Vector Search: The Science of Meaning
What is Vector Search?
Vector Search is the technology that allows you to find information not by exact keywords (like in SQL LIKE %term%), but by semantic meaning.
Imagine you want to find where your system handles “subscription cancellation” in your code.
- Traditional Search: Looks for
cancel,subscription,unsub. If the programmer useddeactivateAccount, traditional search fails. - Vector Search: Understands that “deactivate account” and “cancel subscription” are in the same semantic universe of service termination and finds the result.
How it Works: From Code to Vector
Vector search transforms text or code into a list of numbers (a vector) that represents its position in a high-dimensional “thought space.”
1. Embedding (The Coordinate)
Voyage 4 processes a snippet of code and generates a vector of 1,536 numbers.
- Code about “Auth” will have high numbers in the security dimension.
- Code about “Database” will have high numbers in the persistence dimension.
2. Vector Space
Think of a 3D map (though in Vectora there are 1,536 dimensions). Similar code stays physically close on the map.
graph TD
subgraph "Semantic Space"
A[Login Controller] --- B[Auth Plugin]
C[User Model] --- D[Profile Sync]
E[Query Builder] --- F[Atlas Vector]
end
Q((Your Question)) -.-> Qv[Query Vector]
Qv -- "Distance Calculation" --> A
Qv -- "Distance Calculation" --> B
Similarity Metrics
To know how “close” a query is to a piece of code in Vectora, we use Cosine Similarity.
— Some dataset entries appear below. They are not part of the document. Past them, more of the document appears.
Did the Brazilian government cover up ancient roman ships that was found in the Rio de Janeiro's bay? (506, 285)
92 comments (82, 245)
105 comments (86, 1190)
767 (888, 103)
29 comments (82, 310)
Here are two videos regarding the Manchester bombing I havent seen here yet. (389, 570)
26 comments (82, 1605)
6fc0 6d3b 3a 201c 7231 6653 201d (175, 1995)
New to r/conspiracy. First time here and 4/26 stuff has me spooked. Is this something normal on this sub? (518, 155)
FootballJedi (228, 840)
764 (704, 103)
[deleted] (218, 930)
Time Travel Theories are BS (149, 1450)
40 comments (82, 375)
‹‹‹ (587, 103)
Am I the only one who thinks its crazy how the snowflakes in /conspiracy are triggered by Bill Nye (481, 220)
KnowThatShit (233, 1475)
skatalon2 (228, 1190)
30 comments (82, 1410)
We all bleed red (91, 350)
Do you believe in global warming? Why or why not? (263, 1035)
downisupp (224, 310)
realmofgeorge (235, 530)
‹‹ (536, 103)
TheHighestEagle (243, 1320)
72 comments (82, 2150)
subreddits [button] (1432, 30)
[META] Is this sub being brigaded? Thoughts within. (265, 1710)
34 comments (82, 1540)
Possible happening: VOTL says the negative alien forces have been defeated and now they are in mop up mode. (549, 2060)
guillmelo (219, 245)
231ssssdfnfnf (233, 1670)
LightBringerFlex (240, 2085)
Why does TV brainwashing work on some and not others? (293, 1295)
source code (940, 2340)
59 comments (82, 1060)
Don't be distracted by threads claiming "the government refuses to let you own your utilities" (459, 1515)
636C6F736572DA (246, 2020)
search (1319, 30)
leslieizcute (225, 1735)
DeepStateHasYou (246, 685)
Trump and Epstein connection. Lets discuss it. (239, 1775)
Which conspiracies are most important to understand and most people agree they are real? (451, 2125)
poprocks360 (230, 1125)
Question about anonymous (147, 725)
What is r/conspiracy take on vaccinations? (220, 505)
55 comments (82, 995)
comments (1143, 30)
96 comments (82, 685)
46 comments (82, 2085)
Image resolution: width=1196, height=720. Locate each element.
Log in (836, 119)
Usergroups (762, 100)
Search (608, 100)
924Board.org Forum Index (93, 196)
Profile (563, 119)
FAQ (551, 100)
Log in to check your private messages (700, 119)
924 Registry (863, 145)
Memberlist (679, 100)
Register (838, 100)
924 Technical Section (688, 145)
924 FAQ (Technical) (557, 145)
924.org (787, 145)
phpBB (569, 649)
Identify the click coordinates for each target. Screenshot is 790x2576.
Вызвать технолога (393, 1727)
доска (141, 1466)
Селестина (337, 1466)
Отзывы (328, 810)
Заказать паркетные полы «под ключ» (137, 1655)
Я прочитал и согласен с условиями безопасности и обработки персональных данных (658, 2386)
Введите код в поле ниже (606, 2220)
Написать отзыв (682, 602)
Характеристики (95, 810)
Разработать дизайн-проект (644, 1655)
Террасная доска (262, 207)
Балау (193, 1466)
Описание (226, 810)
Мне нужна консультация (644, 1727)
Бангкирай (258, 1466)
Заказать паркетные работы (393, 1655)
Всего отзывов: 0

| Metric | How it Works | Why it matters |
|---|---|---|
| Cosine Similarity | Measures the angle between two vectors. | Ideal for comparing snippets of different sizes (a short phrase vs. a long function). |
| Euclidean Distance | Measures the straight-line distance between points. | Useful for pure numerical data, but less accurate for natural language/code. |
| Dot Product | Direct multiplication of vectors. | Extremely fast on modern hardware, used internally by MongoDB Atlas. |
The HNSW Algorithm
Vectora uses HNSW (Hierarchical Navigable Small World) in MongoDB Atlas. It is the “State of the Art” in Approximate Nearest Neighbors (ANN) search.
- The Problem: Comparing your query with 1 million vectors one by one is slow (O(N)).
- The Solution (HNSW): Creates a “layered” structure like a highway system.
- The top layer has few points (main highways).
- The algorithm quickly jumps between distant points.
- As it gets closer, it moves down to lower layers (local streets) with more detail.
- Performance in Vectora: Finds the top 20 results in <50ms even in massive databases.
Vector Search vs. Full-Text Search in Atlas
MongoDB Atlas offers both. Here is the difference:
| Feature | Full-Text (Lucene) | Vector (HNSW) |
|---|---|---|
| Base | Words/Tokens | Embeddings |
| Precision | High for exact names (e.g., UserID) | High for concepts (e.g., validation) |
| Flexibility | Rigid to typos | Resilient to synonyms and errors |
| Context | Ignores intent | Prioritizes semantics |
Vectora’s Strategy: We use Hybrid Search where applicable, but the driving force is vector search refined by the Reranker.
Vector Search FAQ
Q: Why does vector search sometimes bring results that don’t contain the text I typed?
A: Because it understood the intent. If you search for “security,” it will bring results about Bcrypt, JWT, and Salting, even if the word “security” does not appear in the code.
Q: Does Vectora understand code from any language? A: Yes, thanks to Voyage 4, semantic structures of loops, conditionals, and type declarations are similar across almost all modern languages.
Q: How do namespaces affect search? A: Vectora applies a metadata filter (“Pre-filtering”) before the vector search. This ensures the HNSW algorithm only traverses vectors belonging to your authorized project.
Phrase to remember: “In traditional search you type words. In Vectora’s vector search, you express intentions.”